Technical

Why not local Whisper — and why we went local anyway

Re-evaluating the local-vs-cloud trade after on-device transducers got fast enough.

May 20, 20263 min

When Lven launched, we deliberately chose server-side transcription. The Whisper large-v3 model was 1.5 GB, slow on every consumer device we benchmarked, and drained battery hard on phones. Sending audio to dedicated hardware behind a TLS connection produced text in under a second — fast enough that nobody noticed the round trip.

What changed: a compact 0.6 B-parameter transformer transducer, quantised to int8 via Sherpa-ONNX, runs inside a 200 MB install footprint and matches the accuracy band most users actually need. On a five-year-old laptop it transcribes faster than people can finish speaking. On a current Android phone it runs in real time without measurable battery impact.

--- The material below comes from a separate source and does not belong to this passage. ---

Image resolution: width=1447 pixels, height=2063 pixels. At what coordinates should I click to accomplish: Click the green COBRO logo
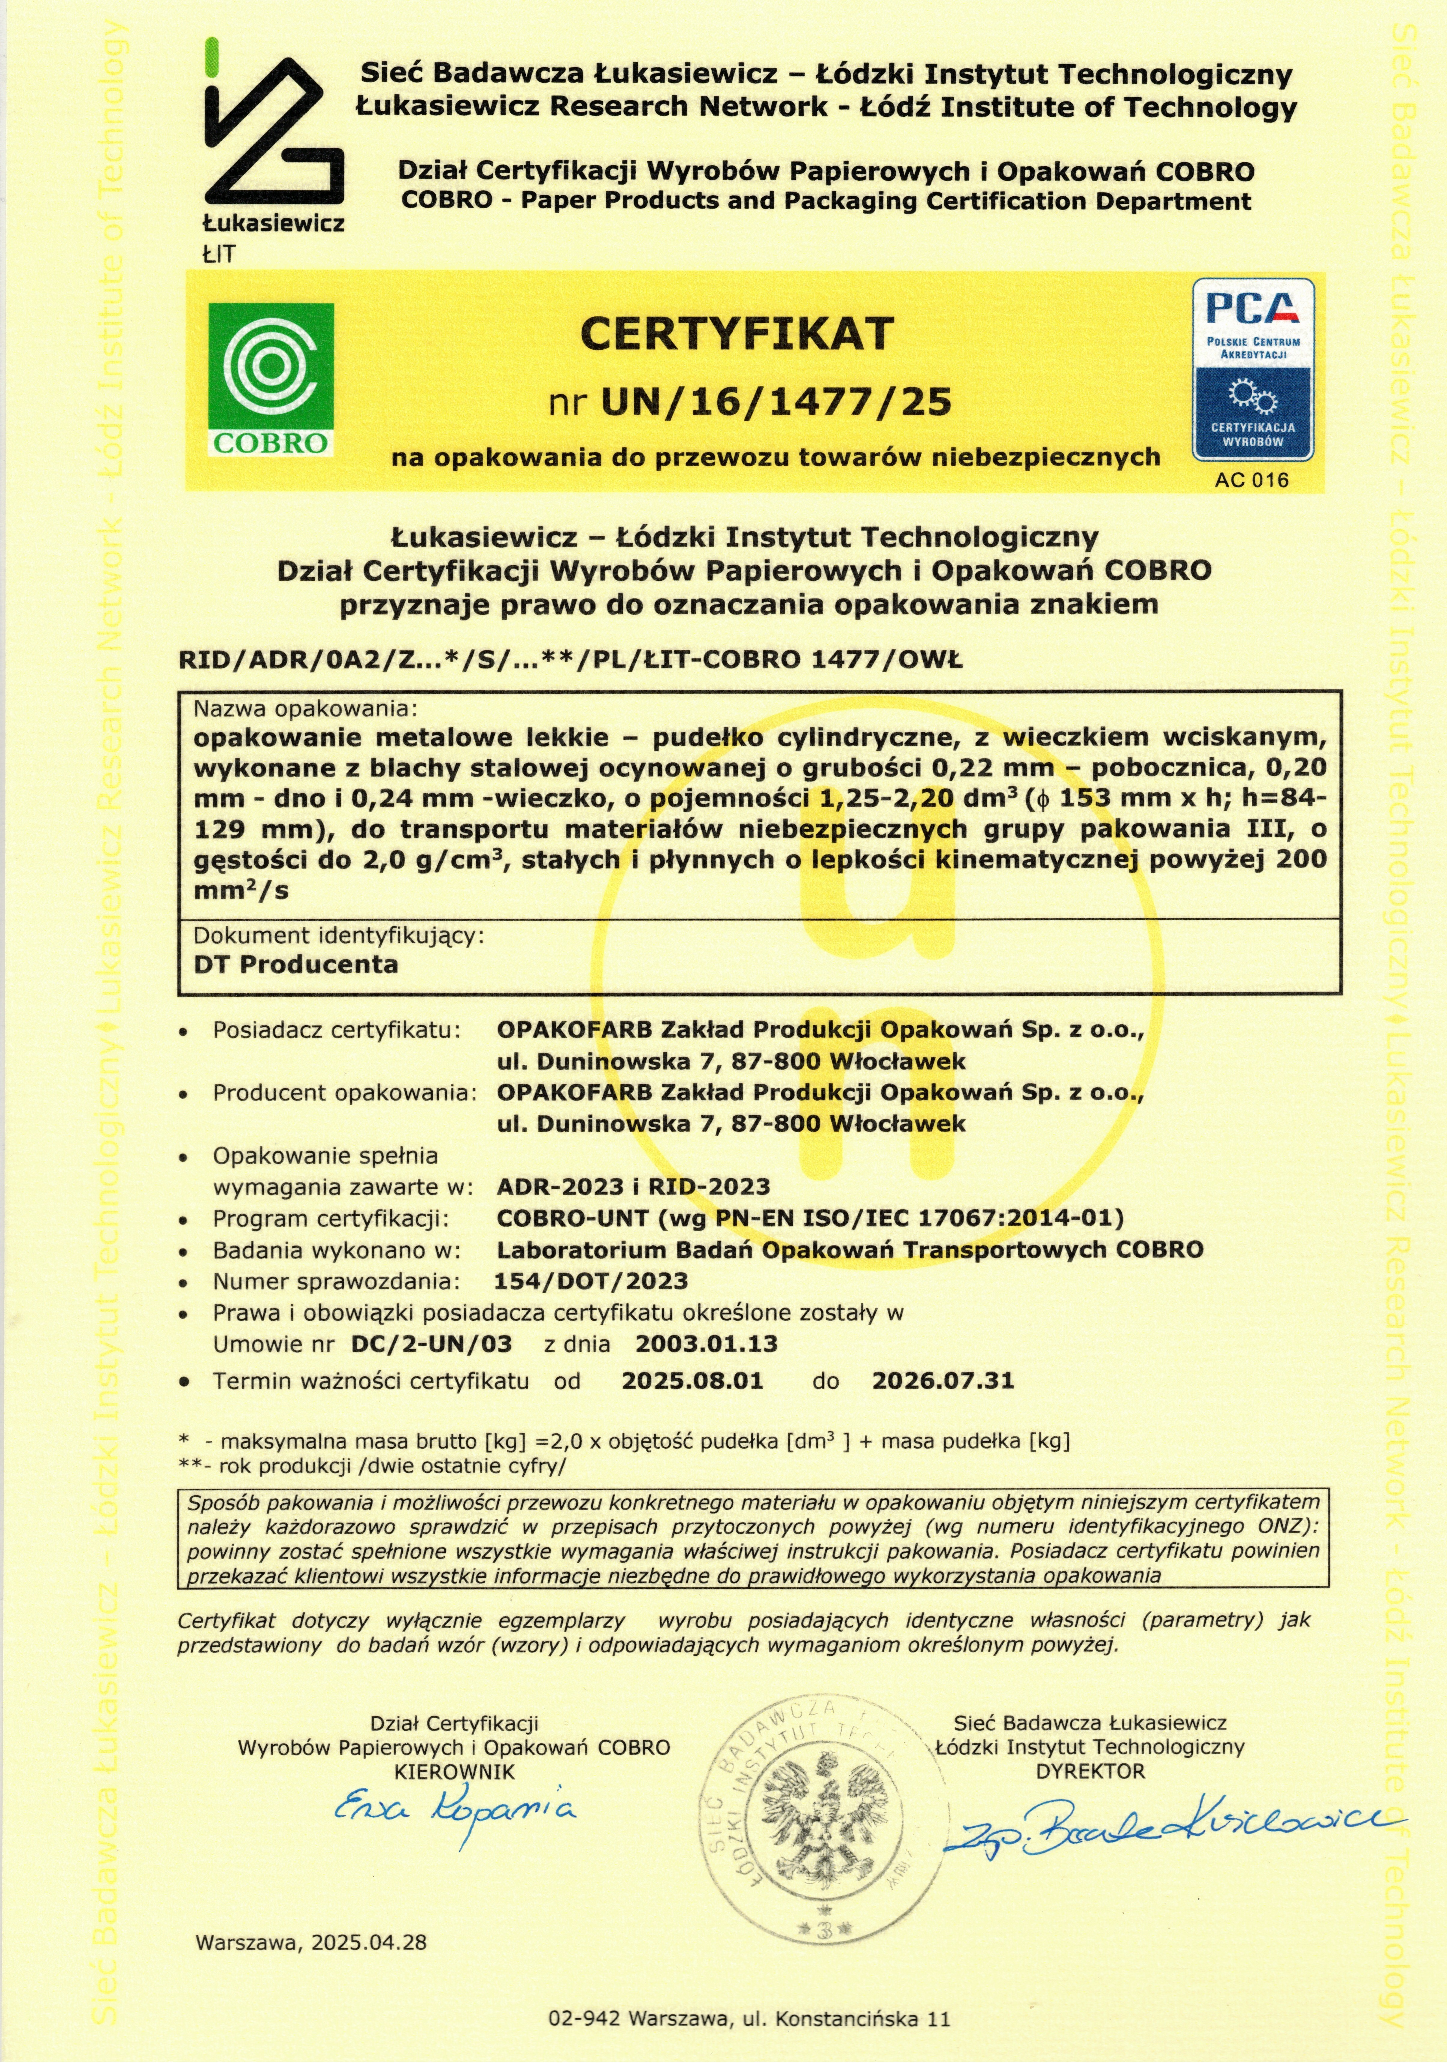(x=271, y=379)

Once a credible local model existed, the cloud trade-off became indefensible. Sending audio to a server has two unavoidable costs: privacy exposure (the audio crosses infrastructure you don't control) and network dependence (a slow connection means slow transcription). Local removes both.

Lven Instant ships across Windows, macOS, Linux, Android, and iPhone with the same quantised model. The cloud build remains supported for users on hardware that sits below Instant's CPU floor or who specifically prefer the cloud trade-off. But on-device is now the default — because it can be.